Detection Methods for CVE-2024-52804
Indicators of Compromise
- Unusually high CPU utilization on servers running Tornado applications
- Slow response times or timeouts across all endpoints during attack periods
- HTTP requests containing abnormally large or complex Cookie headers with multiple escape sequences
- Event loop blocking indicators in application logs
Detection Strategies
- Monitor for HTTP requests with Cookie headers exceeding normal size thresholds or containing unusual patterns of escape sequences
- Implement request rate limiting and cookie size validation at the reverse proxy or load balancer level
- Deploy application performance monitoring (APM) to detect event loop blocking events
- Analyze web server access logs for requests with anomalous cookie patterns
Monitoring Recommendations
- Set up alerts for sustained high CPU usage on Tornado application servers
- Monitor request latency percentiles (p95, p99) for sudden degradation indicating potential DoS
- Implement logging for requests that exceed cookie parsing time thresholds
- Use SentinelOne Singularity Platform to monitor for resource exhaustion patterns indicative of algorithmic complexity attacks
How to Mitigate CVE-2024-52804
Immediate Actions Required
- Upgrade Tornado to version 6.4.2 or later immediately
- Implement request filtering at the edge to limit cookie header sizes
- Consider deploying a web application firewall (WAF) with rules to detect abnormally complex cookie patterns
- Review all applications using Tornado and prioritize patching based on exposure
Patch Information
The vulnerability is fixed in Tornado version 6.4.2. The patch updates the _unquote_cookie function in tornado/httputil.py to use a more efficient single-pass regex substitution approach, based on the implementation from Python 3.13's standard library.
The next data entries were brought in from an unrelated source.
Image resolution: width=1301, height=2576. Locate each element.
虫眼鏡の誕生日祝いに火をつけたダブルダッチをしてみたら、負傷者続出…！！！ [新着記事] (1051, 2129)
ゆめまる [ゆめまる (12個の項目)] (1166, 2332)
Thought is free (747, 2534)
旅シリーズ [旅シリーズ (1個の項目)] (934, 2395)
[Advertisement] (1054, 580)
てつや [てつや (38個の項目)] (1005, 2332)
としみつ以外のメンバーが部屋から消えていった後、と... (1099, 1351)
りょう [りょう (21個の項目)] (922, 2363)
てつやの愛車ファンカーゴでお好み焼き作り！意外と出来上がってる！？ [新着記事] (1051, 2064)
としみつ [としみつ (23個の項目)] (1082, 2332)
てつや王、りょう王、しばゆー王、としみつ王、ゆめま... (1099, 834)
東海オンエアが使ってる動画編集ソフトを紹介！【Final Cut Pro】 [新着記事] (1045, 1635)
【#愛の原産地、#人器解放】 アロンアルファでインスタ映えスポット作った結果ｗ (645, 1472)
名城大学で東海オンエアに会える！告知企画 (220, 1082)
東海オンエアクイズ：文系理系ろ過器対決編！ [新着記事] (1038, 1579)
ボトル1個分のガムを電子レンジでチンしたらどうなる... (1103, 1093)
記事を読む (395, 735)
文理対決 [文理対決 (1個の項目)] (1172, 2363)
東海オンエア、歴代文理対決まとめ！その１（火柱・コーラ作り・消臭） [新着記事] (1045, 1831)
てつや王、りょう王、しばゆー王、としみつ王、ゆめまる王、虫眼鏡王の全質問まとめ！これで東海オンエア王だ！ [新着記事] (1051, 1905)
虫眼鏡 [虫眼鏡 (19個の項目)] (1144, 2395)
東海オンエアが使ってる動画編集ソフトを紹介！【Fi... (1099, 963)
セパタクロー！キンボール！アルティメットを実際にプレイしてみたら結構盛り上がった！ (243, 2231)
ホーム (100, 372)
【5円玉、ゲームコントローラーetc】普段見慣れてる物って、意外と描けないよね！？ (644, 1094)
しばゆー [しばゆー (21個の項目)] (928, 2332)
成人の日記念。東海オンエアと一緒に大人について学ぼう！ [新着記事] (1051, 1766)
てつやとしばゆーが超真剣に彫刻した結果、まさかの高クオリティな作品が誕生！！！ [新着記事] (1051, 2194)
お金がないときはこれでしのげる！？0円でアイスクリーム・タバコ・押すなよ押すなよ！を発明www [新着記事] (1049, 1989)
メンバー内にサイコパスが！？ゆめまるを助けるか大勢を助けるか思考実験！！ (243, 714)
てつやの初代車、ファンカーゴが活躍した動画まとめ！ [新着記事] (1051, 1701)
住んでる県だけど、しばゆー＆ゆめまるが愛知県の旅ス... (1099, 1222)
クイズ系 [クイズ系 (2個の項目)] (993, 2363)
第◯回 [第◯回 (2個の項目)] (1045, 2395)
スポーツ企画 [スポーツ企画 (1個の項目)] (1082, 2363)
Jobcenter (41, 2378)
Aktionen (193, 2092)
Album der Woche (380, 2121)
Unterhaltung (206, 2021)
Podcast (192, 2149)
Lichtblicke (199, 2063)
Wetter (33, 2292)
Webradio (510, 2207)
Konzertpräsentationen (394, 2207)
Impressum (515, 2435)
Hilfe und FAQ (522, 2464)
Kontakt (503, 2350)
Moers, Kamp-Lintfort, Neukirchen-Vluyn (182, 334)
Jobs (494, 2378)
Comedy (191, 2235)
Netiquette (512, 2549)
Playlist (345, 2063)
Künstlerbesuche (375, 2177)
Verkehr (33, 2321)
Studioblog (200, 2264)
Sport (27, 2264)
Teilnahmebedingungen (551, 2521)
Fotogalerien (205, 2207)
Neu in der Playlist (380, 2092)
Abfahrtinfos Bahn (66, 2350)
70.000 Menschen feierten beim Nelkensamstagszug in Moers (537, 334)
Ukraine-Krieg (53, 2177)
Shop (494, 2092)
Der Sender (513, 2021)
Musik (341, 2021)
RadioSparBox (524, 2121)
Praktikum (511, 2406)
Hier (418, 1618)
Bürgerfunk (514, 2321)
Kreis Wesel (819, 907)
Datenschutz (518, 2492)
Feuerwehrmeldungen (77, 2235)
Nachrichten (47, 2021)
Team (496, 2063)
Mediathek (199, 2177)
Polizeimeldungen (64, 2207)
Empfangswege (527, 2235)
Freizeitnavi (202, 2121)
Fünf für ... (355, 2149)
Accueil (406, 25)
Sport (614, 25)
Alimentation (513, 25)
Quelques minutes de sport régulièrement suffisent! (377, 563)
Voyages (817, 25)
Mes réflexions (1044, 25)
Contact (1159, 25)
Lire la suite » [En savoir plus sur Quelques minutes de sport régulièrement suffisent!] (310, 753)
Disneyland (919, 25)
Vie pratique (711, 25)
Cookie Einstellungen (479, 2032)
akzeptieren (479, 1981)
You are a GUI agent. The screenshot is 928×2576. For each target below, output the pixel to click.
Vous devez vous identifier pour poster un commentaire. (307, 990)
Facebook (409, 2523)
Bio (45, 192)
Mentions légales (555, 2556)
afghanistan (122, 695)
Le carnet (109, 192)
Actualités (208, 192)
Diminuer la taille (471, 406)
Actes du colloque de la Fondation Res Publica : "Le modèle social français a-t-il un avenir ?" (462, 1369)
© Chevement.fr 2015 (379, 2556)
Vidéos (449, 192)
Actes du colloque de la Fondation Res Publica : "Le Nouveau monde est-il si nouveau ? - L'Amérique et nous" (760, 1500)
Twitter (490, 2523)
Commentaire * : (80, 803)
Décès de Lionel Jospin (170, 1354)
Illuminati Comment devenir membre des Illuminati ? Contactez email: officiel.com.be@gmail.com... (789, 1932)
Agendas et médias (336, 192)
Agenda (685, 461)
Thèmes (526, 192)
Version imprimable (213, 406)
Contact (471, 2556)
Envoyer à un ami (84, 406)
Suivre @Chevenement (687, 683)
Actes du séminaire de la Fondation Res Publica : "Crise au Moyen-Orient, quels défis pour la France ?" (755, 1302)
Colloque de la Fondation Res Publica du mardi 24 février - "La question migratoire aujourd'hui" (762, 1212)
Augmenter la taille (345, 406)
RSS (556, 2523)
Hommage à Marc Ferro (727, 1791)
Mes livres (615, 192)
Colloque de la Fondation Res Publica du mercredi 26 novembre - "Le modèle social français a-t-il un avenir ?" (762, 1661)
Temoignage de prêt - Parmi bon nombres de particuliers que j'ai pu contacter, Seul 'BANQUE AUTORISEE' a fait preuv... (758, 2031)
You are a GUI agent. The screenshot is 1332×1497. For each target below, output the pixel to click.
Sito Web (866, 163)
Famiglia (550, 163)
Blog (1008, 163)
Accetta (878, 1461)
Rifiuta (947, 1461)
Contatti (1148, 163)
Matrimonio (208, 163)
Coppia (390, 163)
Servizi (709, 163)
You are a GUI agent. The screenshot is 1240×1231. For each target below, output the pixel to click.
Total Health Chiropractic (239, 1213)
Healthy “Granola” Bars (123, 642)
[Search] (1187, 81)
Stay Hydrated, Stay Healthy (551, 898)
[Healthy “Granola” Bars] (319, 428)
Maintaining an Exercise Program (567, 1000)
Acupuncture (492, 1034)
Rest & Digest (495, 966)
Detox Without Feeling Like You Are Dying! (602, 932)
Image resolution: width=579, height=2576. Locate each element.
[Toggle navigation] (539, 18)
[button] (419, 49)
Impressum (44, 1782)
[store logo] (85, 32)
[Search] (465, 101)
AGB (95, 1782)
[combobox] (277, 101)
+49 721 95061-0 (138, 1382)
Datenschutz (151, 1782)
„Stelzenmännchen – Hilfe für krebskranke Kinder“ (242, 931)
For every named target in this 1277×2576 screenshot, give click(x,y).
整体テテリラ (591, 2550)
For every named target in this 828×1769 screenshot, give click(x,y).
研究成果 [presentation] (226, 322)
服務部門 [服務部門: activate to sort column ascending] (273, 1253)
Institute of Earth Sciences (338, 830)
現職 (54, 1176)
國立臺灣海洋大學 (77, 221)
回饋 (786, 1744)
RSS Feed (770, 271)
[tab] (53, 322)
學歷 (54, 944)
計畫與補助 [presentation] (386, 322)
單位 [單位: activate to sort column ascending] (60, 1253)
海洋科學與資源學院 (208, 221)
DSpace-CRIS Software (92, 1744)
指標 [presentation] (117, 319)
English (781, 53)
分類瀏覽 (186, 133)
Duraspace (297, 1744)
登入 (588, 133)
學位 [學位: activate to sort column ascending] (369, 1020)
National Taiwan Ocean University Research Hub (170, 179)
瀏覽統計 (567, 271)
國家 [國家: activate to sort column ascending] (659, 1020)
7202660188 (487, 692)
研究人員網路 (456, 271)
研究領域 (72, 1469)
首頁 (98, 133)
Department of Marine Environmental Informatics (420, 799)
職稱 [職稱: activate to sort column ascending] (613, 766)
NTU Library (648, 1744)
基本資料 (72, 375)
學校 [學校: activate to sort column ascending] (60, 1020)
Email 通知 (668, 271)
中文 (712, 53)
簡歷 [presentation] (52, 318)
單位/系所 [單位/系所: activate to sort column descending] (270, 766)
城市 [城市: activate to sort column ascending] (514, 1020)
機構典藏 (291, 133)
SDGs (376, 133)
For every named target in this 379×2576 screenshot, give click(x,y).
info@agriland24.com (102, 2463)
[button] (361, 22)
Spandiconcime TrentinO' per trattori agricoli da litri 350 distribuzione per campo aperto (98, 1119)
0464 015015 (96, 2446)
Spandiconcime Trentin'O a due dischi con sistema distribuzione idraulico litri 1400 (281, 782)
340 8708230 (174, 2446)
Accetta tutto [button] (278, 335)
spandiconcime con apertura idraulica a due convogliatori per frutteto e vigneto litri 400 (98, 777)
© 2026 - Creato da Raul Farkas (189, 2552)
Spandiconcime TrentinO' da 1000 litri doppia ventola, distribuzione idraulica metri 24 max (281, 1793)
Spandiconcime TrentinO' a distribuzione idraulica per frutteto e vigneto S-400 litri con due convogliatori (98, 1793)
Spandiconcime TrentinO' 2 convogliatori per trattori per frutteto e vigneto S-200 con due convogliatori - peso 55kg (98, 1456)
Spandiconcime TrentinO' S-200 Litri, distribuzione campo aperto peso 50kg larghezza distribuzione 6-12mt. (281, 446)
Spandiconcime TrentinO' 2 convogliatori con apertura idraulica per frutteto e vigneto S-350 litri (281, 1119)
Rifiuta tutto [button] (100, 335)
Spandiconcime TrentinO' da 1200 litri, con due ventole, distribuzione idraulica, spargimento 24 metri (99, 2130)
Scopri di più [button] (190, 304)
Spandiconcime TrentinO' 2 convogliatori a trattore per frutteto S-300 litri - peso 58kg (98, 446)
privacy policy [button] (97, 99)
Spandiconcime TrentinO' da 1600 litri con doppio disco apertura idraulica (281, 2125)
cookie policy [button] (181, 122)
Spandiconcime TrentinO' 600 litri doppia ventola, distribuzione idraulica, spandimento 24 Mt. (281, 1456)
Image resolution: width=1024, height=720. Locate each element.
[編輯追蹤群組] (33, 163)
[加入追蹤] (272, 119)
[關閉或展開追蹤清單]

The fix is available in the official Tornado commit.
Additional security advisories are available at the GitHub Security Advisory. Debian users should refer to the Debian LTS Announcement for distribution-specific patches.
Workarounds
- Deploy a reverse proxy (nginx, HAProxy) in front of Tornado applications with cookie header size limits
- Implement middleware to pre-validate and reject cookies exceeding reasonable complexity thresholds before they reach Tornado's parser
- Use connection timeouts and request rate limiting to minimize the impact of exploitation attempts
- Consider running multiple Tornado instances behind a load balancer to distribute the impact of potential attacks
# Example nginx configuration to limit cookie header size
# Add to nginx server block configuration
large_client_header_buffers 4 8k;
# Reject requests with excessively large cookies
if ($http_cookie ~* ".{4096,}") {
return 413;
}
Disclaimer: This content was generated using AI. While we strive for accuracy, please verify critical information with official sources.